The company said it planned to launch so-called 5G Evolution networks in 20 major cities by the end of this year, which will rely heavily on LTE to give consumers a taste of what the next-generation technology will eventually deliver.
Indeed, AT&T said the evolution networks will “lay the foundation” for 5G. Standards body 3GPP aims to finalise initial standards by March 2018 using LTE as a base.
Speaking during the company’s Q1 earnings call, AT&T CEO Randall Stephenson (pictured above) said the company was well prepared for 5G network evolution and changing consumer habits due to its spectrum resources.
Those resources are already paying off for AT&T in terms of enabling it to meet consumer demand amid a return of unlimited tariffs in the US.
“A year from now I think we’re going to look back on a return to unlimited plans as the moment the battle for network reach and capacity really began and we’re prepared for the fight and ready to go,” he said.
“What the return of unlimited really highlights is the industry’s position in terms of capacity. If the industry is going to stay with unlimited we’re prepared and can probably sustain it better than anyone else because our spectrum position is the best in the industry.”

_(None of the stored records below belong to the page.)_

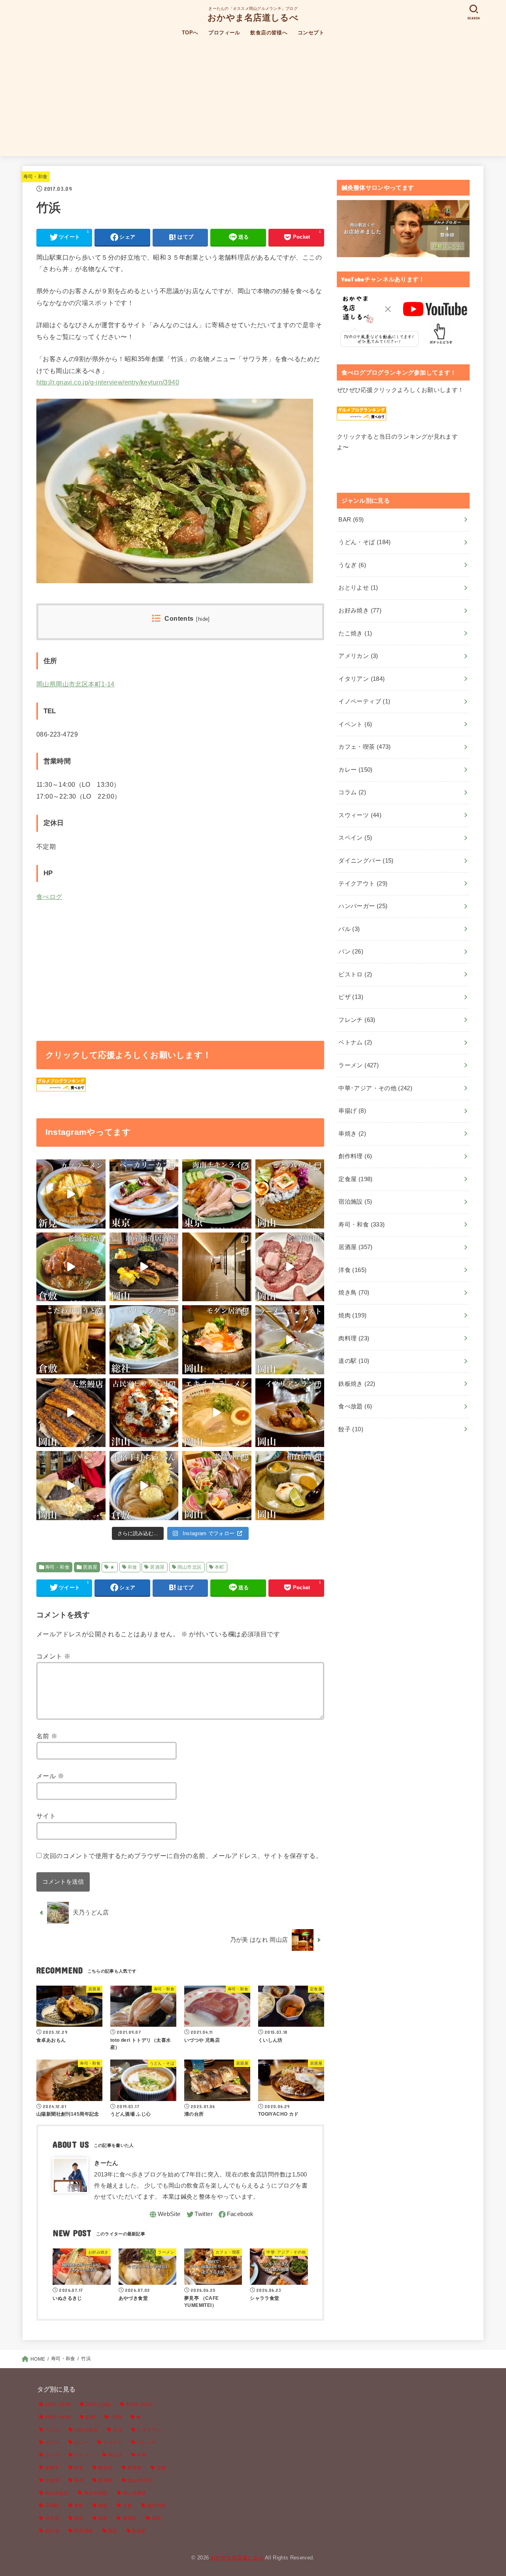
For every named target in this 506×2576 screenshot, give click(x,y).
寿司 (79, 2480)
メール (50, 1775)
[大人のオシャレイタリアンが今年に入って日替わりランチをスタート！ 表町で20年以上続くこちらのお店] (290, 1412)
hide (203, 619)
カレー (355, 770)
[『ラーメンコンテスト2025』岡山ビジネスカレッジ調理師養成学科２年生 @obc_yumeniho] (290, 1339)
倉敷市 (52, 2467)
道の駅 (353, 1361)
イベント (355, 724)
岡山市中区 (139, 2480)
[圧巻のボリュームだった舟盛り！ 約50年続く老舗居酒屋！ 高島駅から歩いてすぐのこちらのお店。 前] (216, 1485)
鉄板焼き (356, 1384)
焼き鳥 (353, 1292)
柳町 (103, 2505)
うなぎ (352, 565)
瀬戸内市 (156, 2505)
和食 (133, 1567)
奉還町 (134, 2467)
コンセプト (311, 33)
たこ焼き (355, 633)
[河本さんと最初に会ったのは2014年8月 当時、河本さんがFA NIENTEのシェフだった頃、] (216, 1267)
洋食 (352, 1270)
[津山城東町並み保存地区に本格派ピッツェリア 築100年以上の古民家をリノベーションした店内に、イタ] (144, 1412)
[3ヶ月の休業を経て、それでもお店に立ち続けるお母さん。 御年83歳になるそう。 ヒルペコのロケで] (71, 1485)
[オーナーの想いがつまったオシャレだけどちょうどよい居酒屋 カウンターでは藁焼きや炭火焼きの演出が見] (216, 1339)
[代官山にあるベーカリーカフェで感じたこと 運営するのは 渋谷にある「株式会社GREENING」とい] (144, 1194)
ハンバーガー (362, 906)
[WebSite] (164, 2214)
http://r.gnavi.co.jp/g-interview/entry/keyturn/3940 (107, 382)
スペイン (355, 838)
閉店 (113, 2531)
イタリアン (361, 679)
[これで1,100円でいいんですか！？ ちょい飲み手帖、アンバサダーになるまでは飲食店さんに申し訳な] (144, 1267)
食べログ (49, 896)
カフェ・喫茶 (364, 747)
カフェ (52, 2442)
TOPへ (190, 33)
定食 (161, 2467)
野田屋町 (83, 2531)
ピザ (350, 997)
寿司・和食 (35, 176)
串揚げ (352, 1111)
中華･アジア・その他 (375, 1088)
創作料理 (355, 1156)
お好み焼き (359, 610)
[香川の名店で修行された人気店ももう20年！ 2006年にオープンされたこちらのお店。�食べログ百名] (144, 1485)
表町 (156, 2518)
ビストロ (355, 974)
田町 (103, 2518)
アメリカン (358, 656)
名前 (47, 1735)
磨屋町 (130, 2518)
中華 (142, 2455)
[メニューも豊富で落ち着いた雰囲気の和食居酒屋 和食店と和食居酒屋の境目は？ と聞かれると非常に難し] (290, 1485)
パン (350, 951)
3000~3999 (139, 2404)
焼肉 (352, 1315)
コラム (352, 792)
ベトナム (355, 1042)
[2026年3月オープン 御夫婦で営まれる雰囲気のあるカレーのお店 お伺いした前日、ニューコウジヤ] (290, 1194)
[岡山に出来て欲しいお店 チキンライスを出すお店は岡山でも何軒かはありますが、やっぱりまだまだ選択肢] (216, 1194)
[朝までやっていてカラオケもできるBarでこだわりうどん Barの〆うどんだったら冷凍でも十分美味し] (71, 1339)
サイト (46, 1815)
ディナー (113, 2442)
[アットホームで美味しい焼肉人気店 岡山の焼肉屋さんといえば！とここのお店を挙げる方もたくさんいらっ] (290, 1267)
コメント (53, 1656)
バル (349, 929)
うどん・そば (364, 542)
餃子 (350, 1429)
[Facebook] (235, 2214)
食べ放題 (355, 1406)
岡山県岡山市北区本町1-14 (75, 684)
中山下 (115, 2455)
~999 (115, 2417)
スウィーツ (359, 815)
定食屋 (355, 1179)
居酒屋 (90, 1567)
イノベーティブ (364, 701)
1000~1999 (58, 2404)
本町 (220, 1567)
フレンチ (356, 1020)
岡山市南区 (96, 2493)
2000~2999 (98, 2404)
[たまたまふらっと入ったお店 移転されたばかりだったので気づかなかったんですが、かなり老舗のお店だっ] (71, 1267)
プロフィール (224, 33)
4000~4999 (58, 2417)
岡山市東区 (135, 2493)
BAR (351, 519)
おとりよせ (358, 587)
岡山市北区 (189, 1567)
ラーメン (358, 1065)
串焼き (352, 1134)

T-Mobile US kicked-off the return to unlimited tariffs in August 2016, followed swiftly by the country’s other operators over the last six months. Currently, the four leading operators all offer unlimited tariffs.

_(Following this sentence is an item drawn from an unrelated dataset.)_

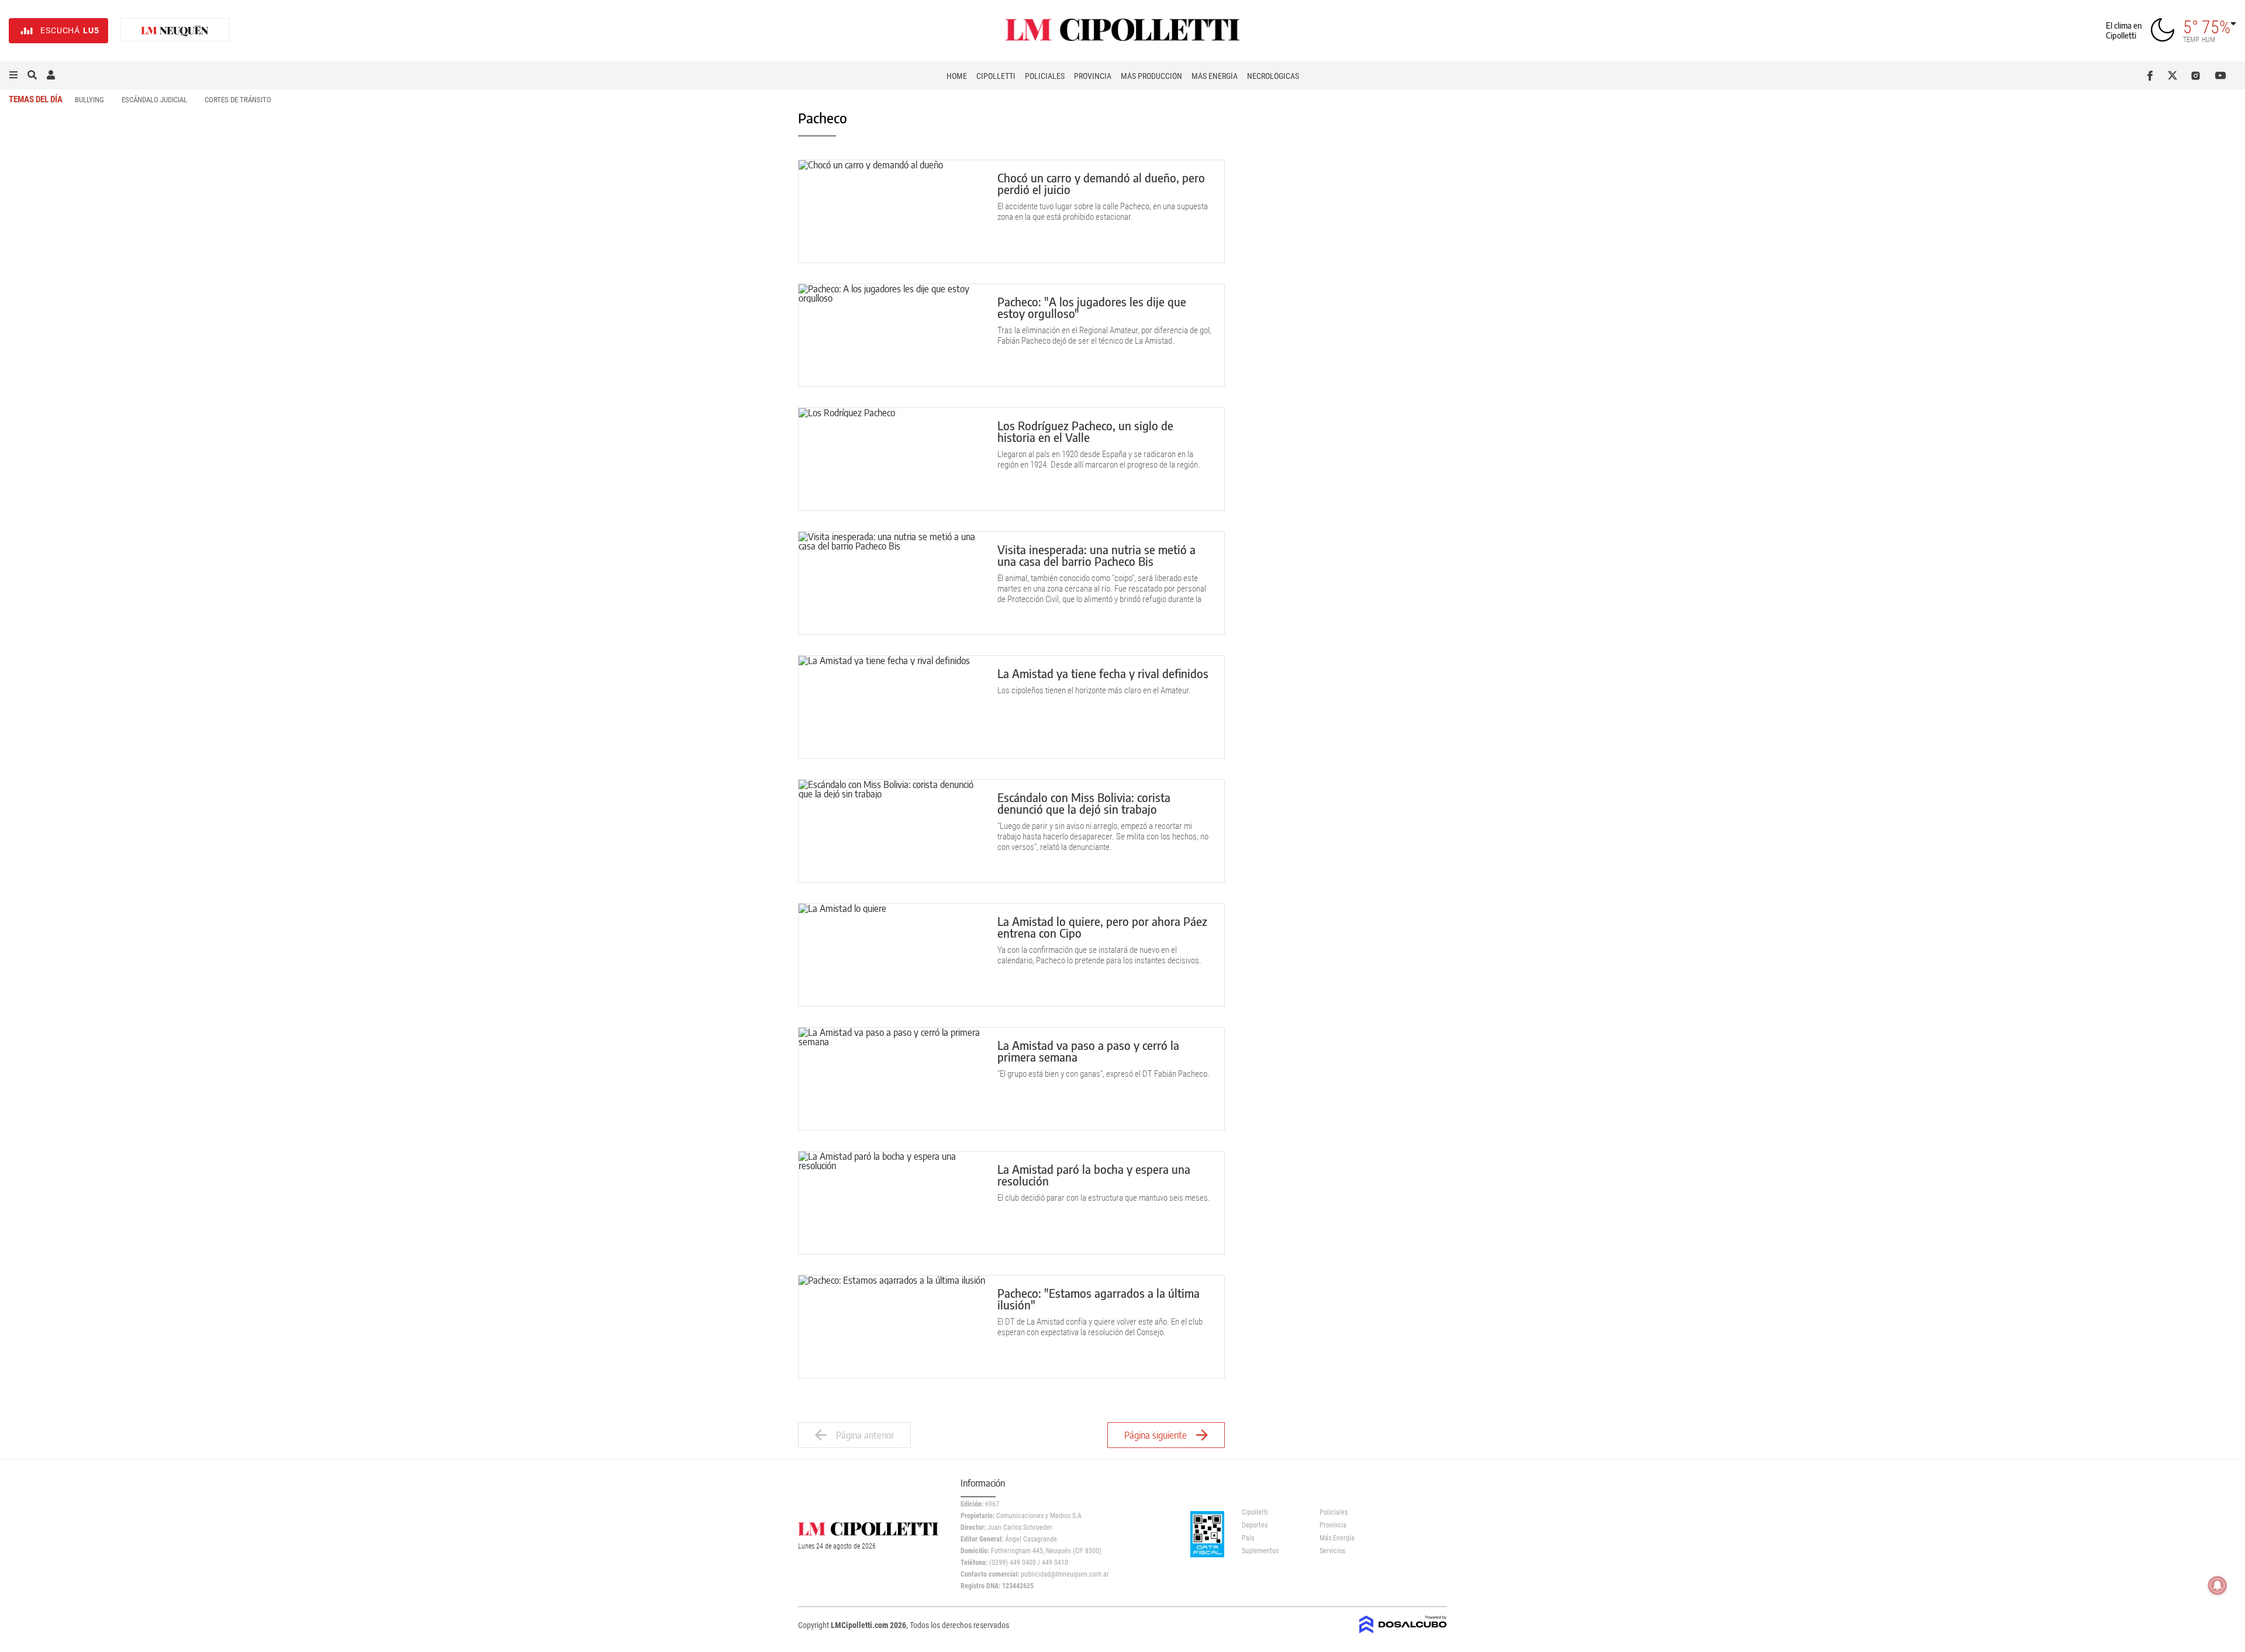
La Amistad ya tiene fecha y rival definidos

During Q1, AT&T continued to bolster its spectrum holding to prepare for a boom in mobile video and the launch of 5G services.
The company gained 20MHz of spectrum as part of a deal to run the US’ FirstNet public safety network. Under the contract, it is free to use any spare capacity for its own customers.
In January, the company acquired spectrum holder FiberTower and is currently embroiled in a potential bidding war for 5G spectrum holder Straight Path.
Device sales decline
AT&T’s net profit fell from $3.8 billion in Q1 2016 to $3.5 billion in the recent quarter as consolidated revenue declined from $40.5 billion in Q1 2016 to $39.4 billion. The company attributed this decline to a fall in wireless equipment sales and an increase in customers using SIM-only plans.
Revenue from its consumer wireless segment, which doesn’t include business connections, declined 7.1 per cent year-on-year to $7.7 billion. During the quarter it lost 353,000 subscribers, mostly contract customers and those signed-up through reseller channels, leaving it with 51.9 million subscribers at end-March.
AT&T’s wireless base as a whole – including business users – grew by 2.1 million to 134.2 million subscribers in the US by end-March.
In Mexico, wireless subscriber numbers grew 36.8 per cent year-on-year to 12.6 million by end Q1.